There are two notable strengths in this study. First, in order to enhance internal validity and quality control, before the study began, the investigators performing gastric ultrasound examinations completed a training program that included dedicated teaching and a portfolio of live scans assessed by one of the investigators with expertise in gastric ultrasound (C.A.), who also reviewed and verified all measurements before beginning statistical analysis. Second, the gastric ultrasound examiners were blinded to the preoperative VNS anxiety score and the level of ovarian stimulation.

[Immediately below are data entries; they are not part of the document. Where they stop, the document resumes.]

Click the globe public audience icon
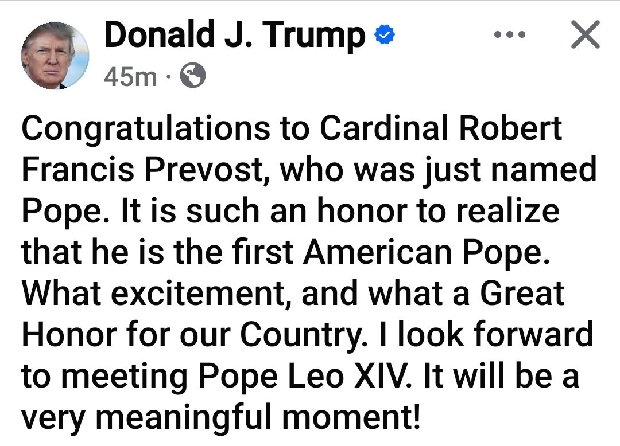Screen dimensions: 620x446 click(192, 76)
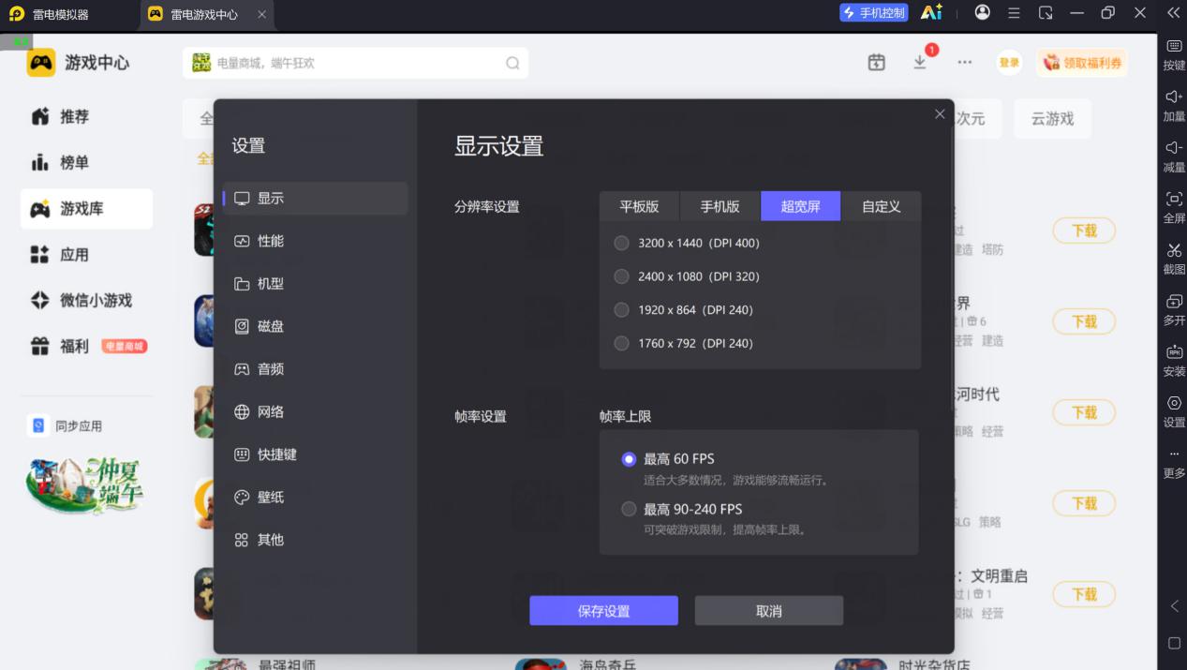The image size is (1187, 670).
Task: Toggle fullscreen (全屏) in right sidebar
Action: point(1174,199)
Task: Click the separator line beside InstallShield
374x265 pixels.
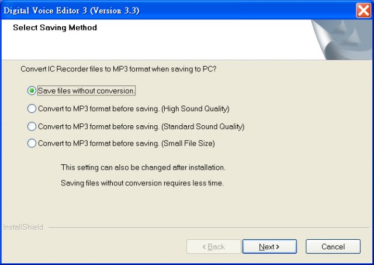Action: (209, 228)

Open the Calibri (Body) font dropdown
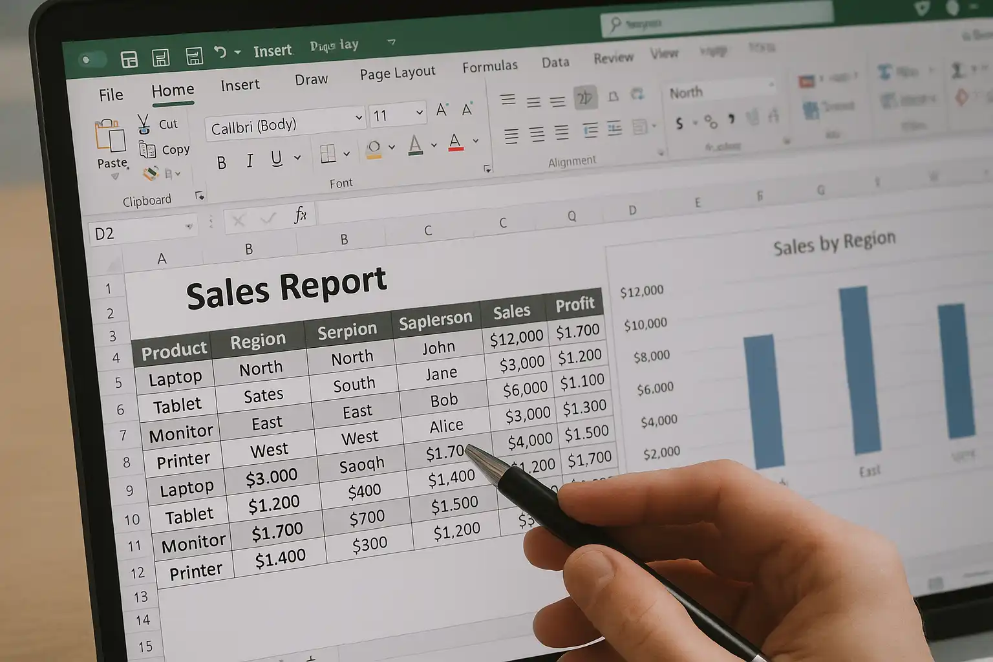359,118
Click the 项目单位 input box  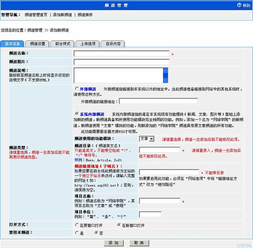pos(150,215)
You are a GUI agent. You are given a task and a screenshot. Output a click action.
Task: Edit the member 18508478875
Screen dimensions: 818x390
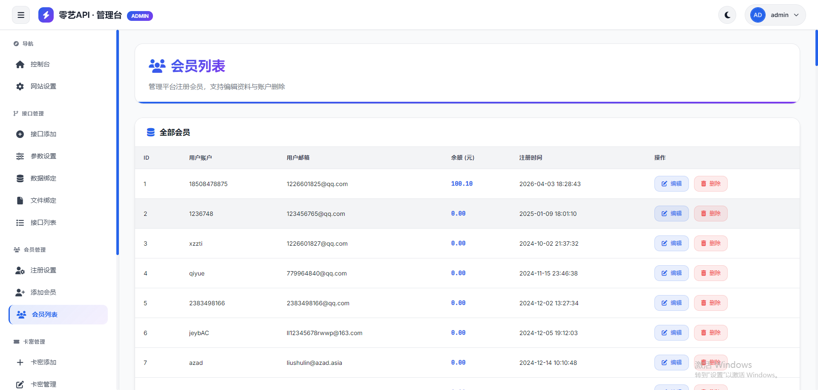click(671, 184)
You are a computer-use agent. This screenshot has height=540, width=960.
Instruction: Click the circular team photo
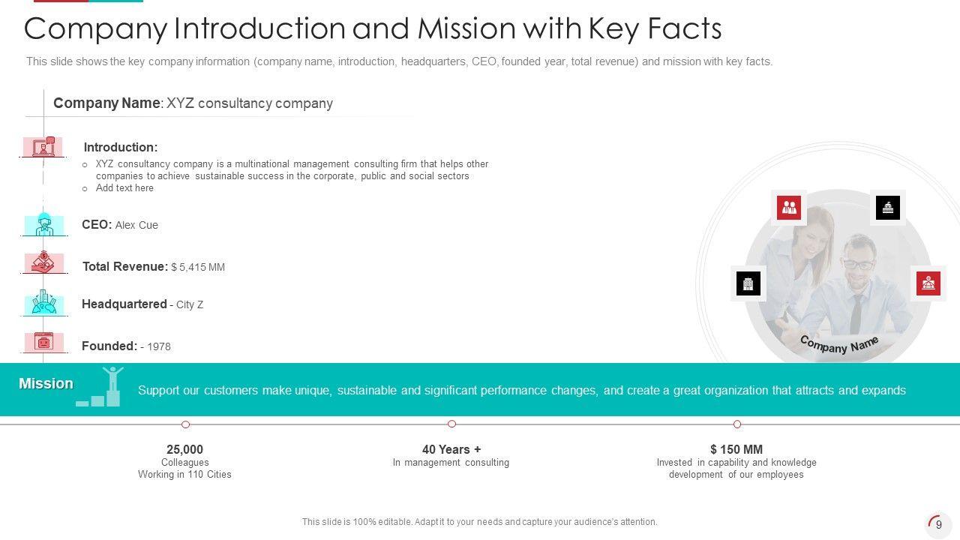[x=838, y=278]

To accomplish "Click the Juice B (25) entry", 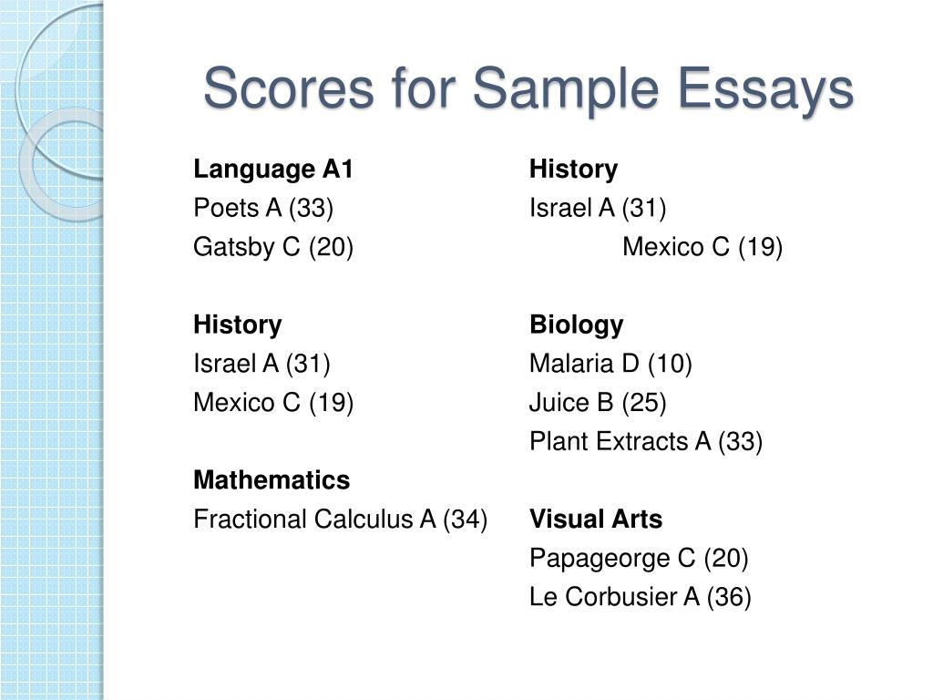I will tap(598, 402).
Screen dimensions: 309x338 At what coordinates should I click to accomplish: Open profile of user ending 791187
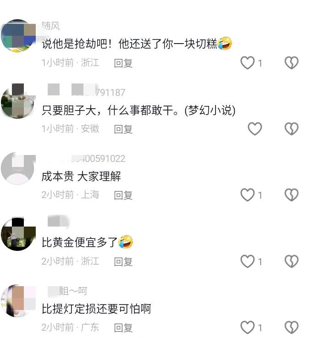click(x=86, y=92)
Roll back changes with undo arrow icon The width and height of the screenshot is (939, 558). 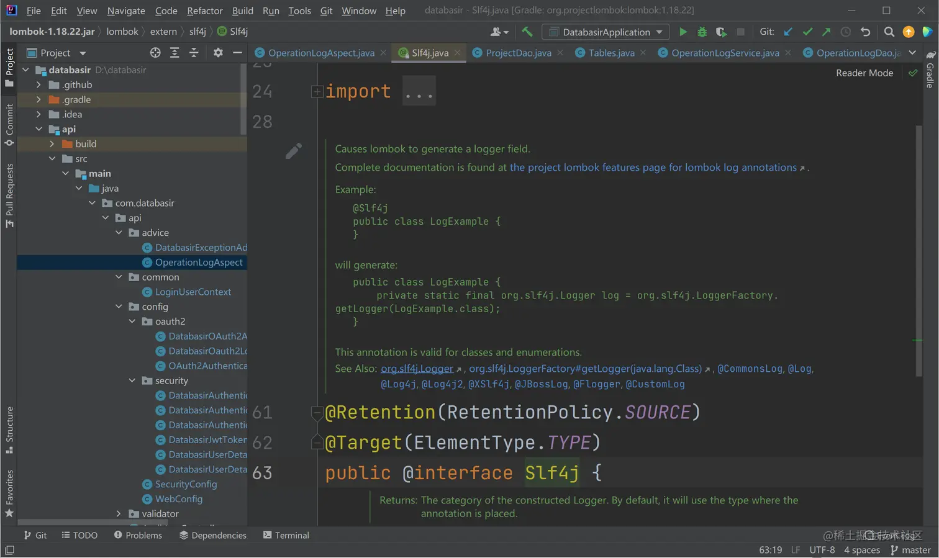tap(865, 32)
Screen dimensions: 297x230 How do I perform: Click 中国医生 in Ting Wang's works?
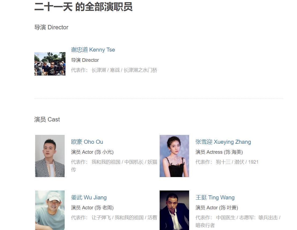click(x=226, y=218)
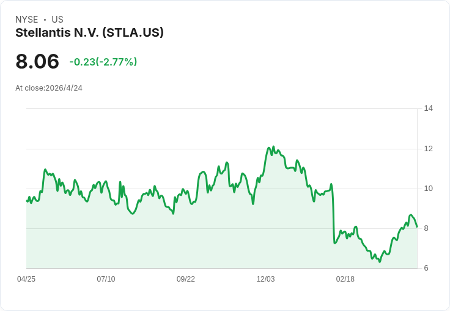Click the At close:2026/4/24 date text
Viewport: 450px width, 311px height.
[x=49, y=88]

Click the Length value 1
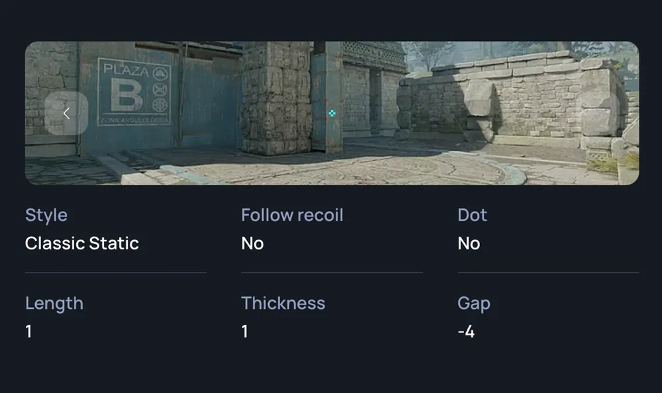[x=28, y=331]
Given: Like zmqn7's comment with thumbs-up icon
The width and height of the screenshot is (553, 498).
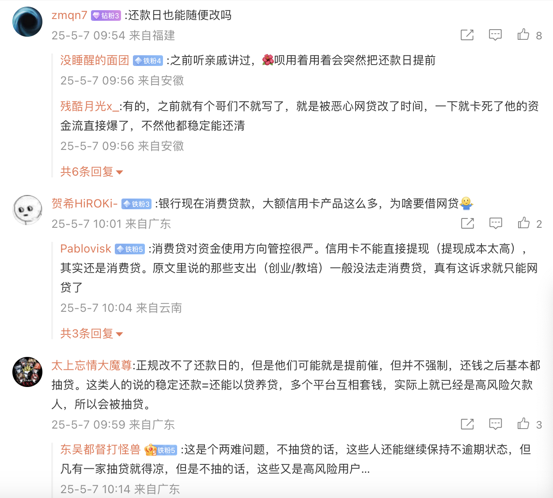Looking at the screenshot, I should [x=523, y=35].
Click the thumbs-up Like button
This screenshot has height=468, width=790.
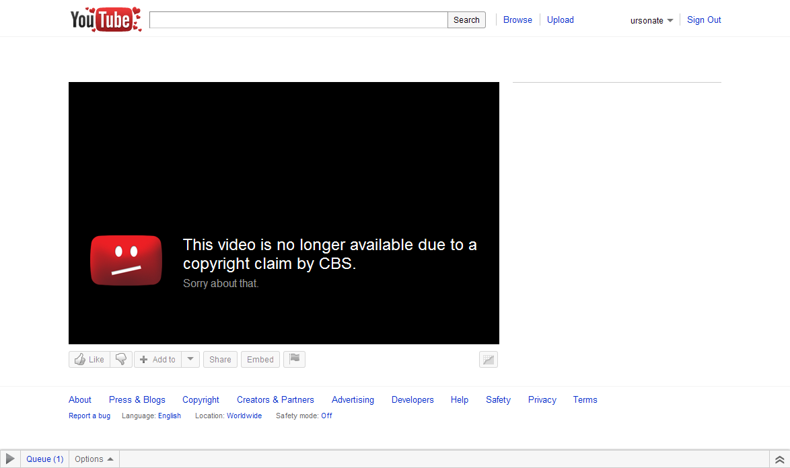click(x=89, y=360)
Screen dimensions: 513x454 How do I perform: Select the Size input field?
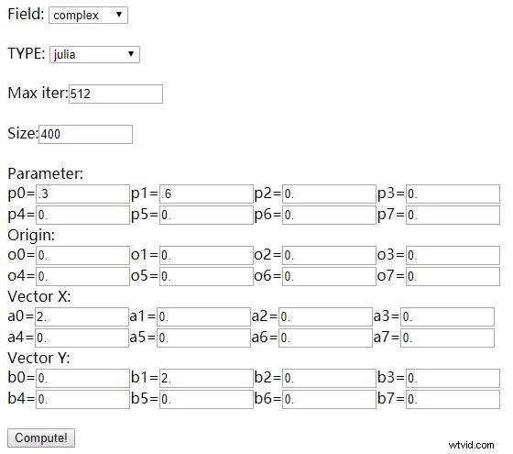click(x=85, y=134)
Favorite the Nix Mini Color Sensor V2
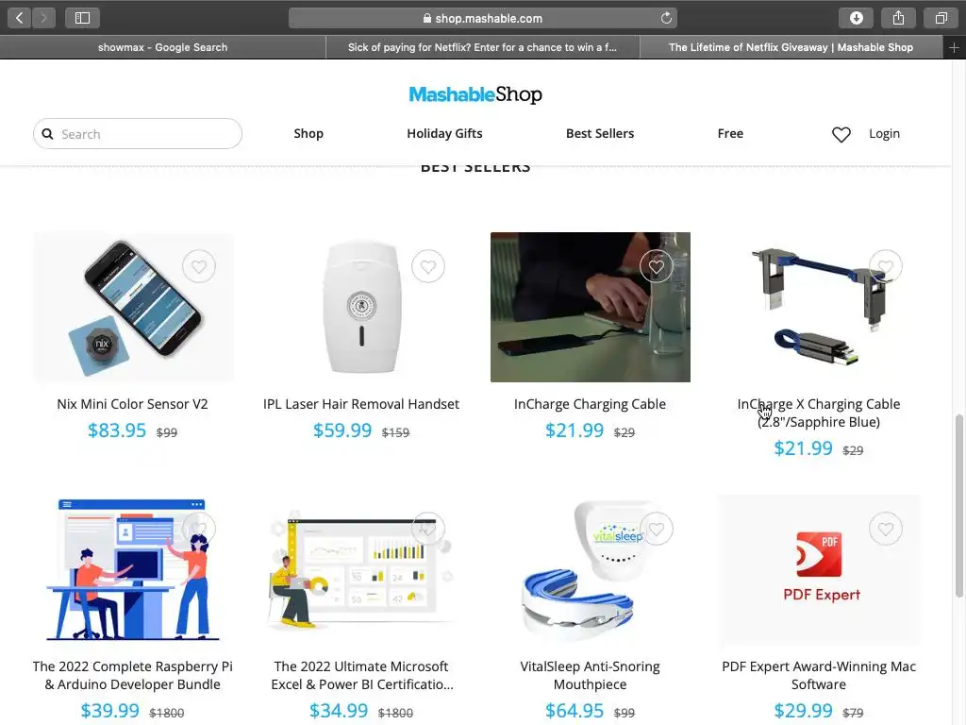Image resolution: width=966 pixels, height=725 pixels. (x=198, y=266)
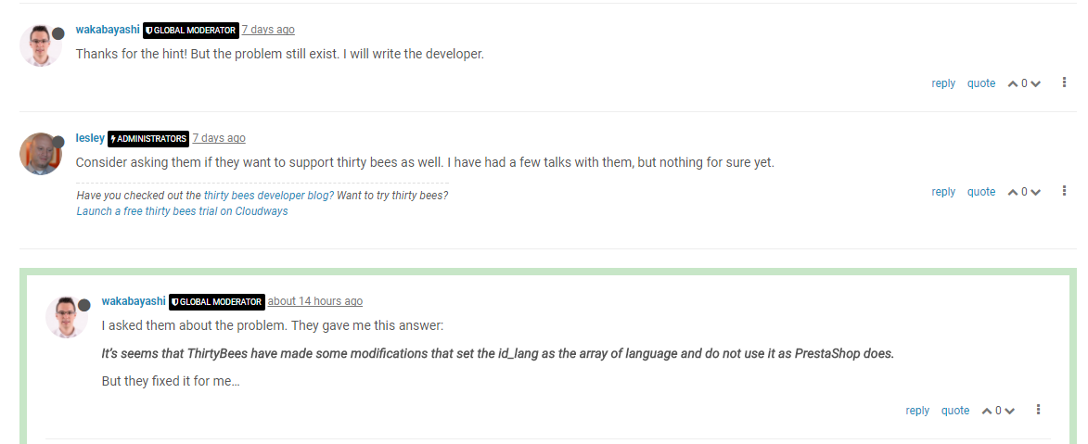This screenshot has height=444, width=1088.
Task: Downvote the highlighted wakabayashi post
Action: pos(1009,412)
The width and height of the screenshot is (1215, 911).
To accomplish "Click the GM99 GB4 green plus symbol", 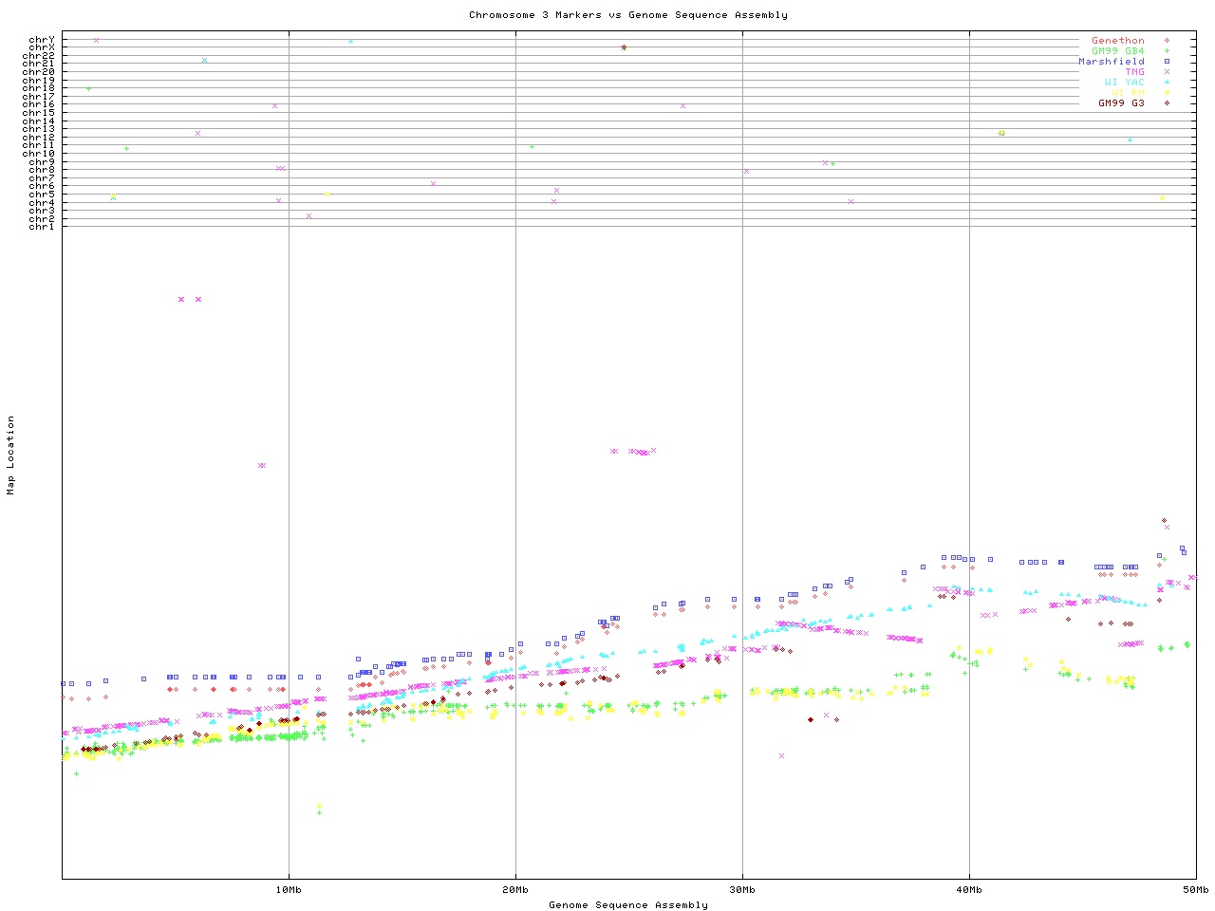I will 1167,51.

We need to consider two limitations. First, the dynamic nature of the organ is an inherent limitation of any research utilizing gastric ultrasound. Despite following a strict ultrasound scanning protocol, the peristaltic contractions may have added an element of variability between successive measurements. Second, the study selected population was homogenous, with no known risk factors for perioperative aspiration, since all the patients were admitted for elective cases while fasting for at least 6 h. A more heterogeneous group with higher risk factors for perioperative aspiration may yield different results.

Conclusions

In conclusion, in fasting healthy patients, neither preoperative anxiety nor extensive ovarian stimulation affects gastric size. However, further studies are warranted in this area to characterize these assertions adequately.

Acknowledgements

The authors thank Mrs. Atara Davis for her technical assistance with this manuscript.

Disclosure statement

The authors declare no conflicts of interest.

Additional information

Funding

This research did not receive any specific grant from funding agencies in the public, commercial, or not-for-profit sectors.